The Visitor reported weekly to the Bureau of the soldier’s wound or illness, his physical and mental condition, his needs and general well being. These reports, completed with initials and dates, were kept on his index card and eventually held a complete record of the soldier’s case.

The various departments would then immediately become active:

  • Letters of comfort or condolence based on these reports were quickly sent to the man’s family.
  • The parcels department would dispatch tobacco, cigarettes, and other comforts as requested by the visitor.
  • The newspaper department would send Canadian newspapers (often from their hometown).
  • The drives and entertainment department brought some diversion.
  • The hospitality department might arrange for leave in some kindly English home.

Efficient correspondence was the most important and valuable work of the Bureau.

Marguerite might have volunteered in one or several of the previously mentioned departments.
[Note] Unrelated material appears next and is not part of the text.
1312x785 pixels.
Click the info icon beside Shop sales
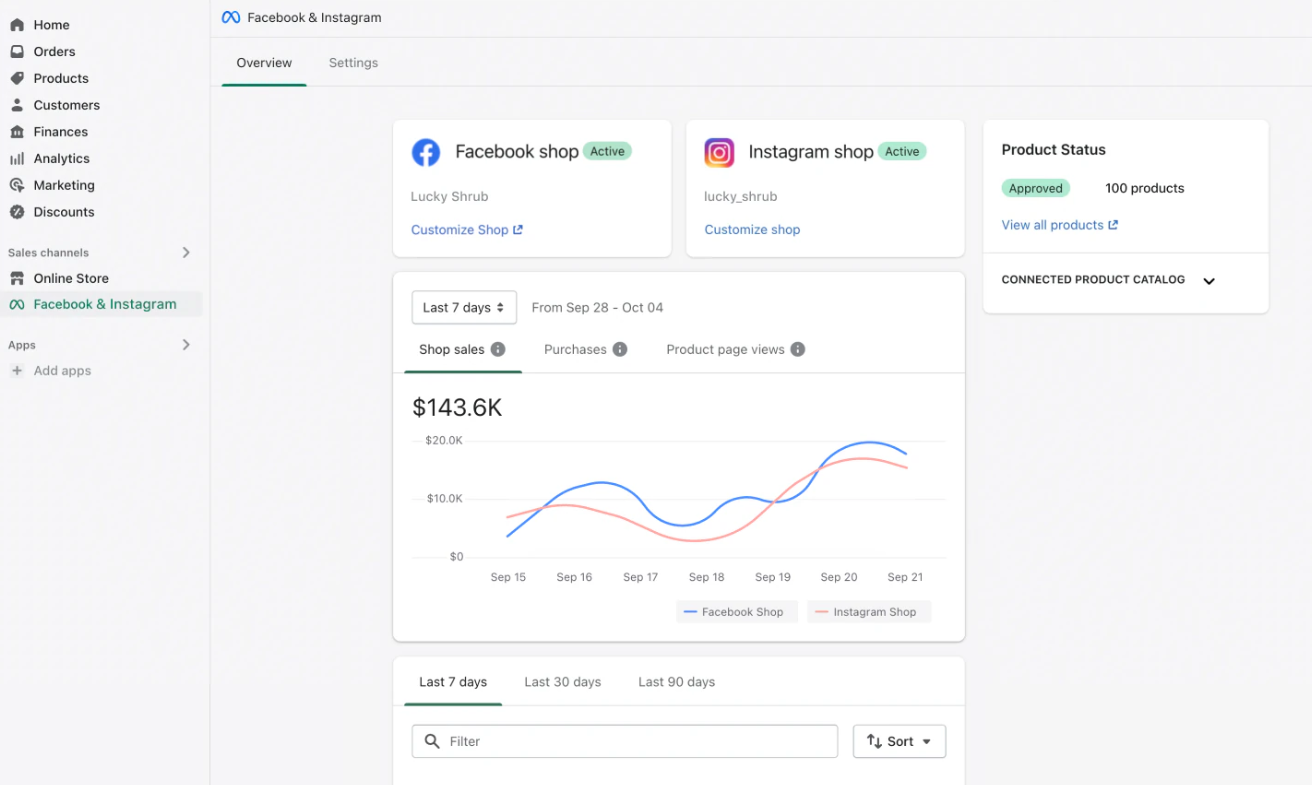(x=498, y=349)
However, I wonder if she worked along side Princess Mary3 (daughter of King George V and Queen Mary) as she too began her nurse’s training around the same time as Marguerite? Apparently Princess Mary told a friend: “they were some of the happiest days in my life.” Probably because she was not treated any differently from the others and the patients and her fellow nurses loved her.
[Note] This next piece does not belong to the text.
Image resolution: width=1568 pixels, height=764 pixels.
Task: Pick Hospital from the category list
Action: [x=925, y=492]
Princess Mary wearing the same Red Cross uniform as Marguerite Lindsay – 1918
Miss Marguerite Lindsay – 1918

During that time, most of Marguerite’s family were also involved in the war efforts in different ways. Marguerite’s mother and sister-in-law (wife of her brother Lionel a doctor in the Canadian Army Medical Corps) were also volunteers with Lady Drummond’s Information Bureau. Her brother Stanley, a Captain, fought in Ypres in 1915. And her father, Robert Lindsay, co-founded along with Lady Drummond and Lady Perley (wife of Canada’s High Commissioner) the first of The King George and Queen Mary Maple Leaf Clubs3. (A Montreal Stockbroker…and much more) Several large London homes were donated and refurbished to provide for the welfare of Canadian Expeditionary Force (CEF) soldiers on leave from the front.
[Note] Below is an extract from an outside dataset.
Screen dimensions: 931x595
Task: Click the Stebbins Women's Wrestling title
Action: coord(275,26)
Robert Lindsay kept a family residence in London for several years at 8 Radnor Place, Hyde Park, just over a mile from Coulter Hospital4 (another refurbished home) at 5 Grosvenor Square, Mayfair, where Marguerite volunteered her time with the Bureau. A 20-minute walk home to the shelter of family life might have provided a bit of normalcy to her hectic days.

Sometime in 1919, after the end of the war, Marguerite continued her volunteer work as one the much needed VADs (Voluntary Aid Detachments)5 at the Canadian Red Cross Hospital in Sidmouth, Devon. She must have lodged with the other nurses since the family home in Hyde Park was now 160 miles away.

What did Marguerite and the other volunteer “mothers” accomplish in the Great War?

To some of the men, they provided kit bags, tobacco and chewing gum and such, but to others – a renewed interest in a changed life and some hope for the future. All the soldiers were cared for as individuals and that’s what really mattered. A much needed human and personal touch during the time of war.

1http://faculty.marianopolis.edu/c.belanger/quebechistory/encyclopedia/LadyGraceJuliaDrummond-QuebecHistory.htm

2The Maple Leaf’s Red Cross, The Mothering Bureau, p. 70

3The Story of Canadian Red Cross, chapter 111, p. 16

3https://www.historyofroyalwomen.com/mary-princess-royal/mary-princess-royal-the-beloved-princess/

3http://www.canadianmilitaryhistory.ca/wp-content/uploads/2012/03/5-Cozzi-Maple-Leaf-Club.pdf, Sarah Cozzi

4https://wartimememoriesproject.com/greatwar/hospitals/hospital.php?pid=13605

The Coulter Hospital opened in September 1915 in a house in Grosvenor Square lent for the purpose by Sir Walpole Greenwell (1847-1919).

5At the outbreak of war in 1914, some 46,000 women were serving as VADs and by the end of the war, over 90,000 had registered.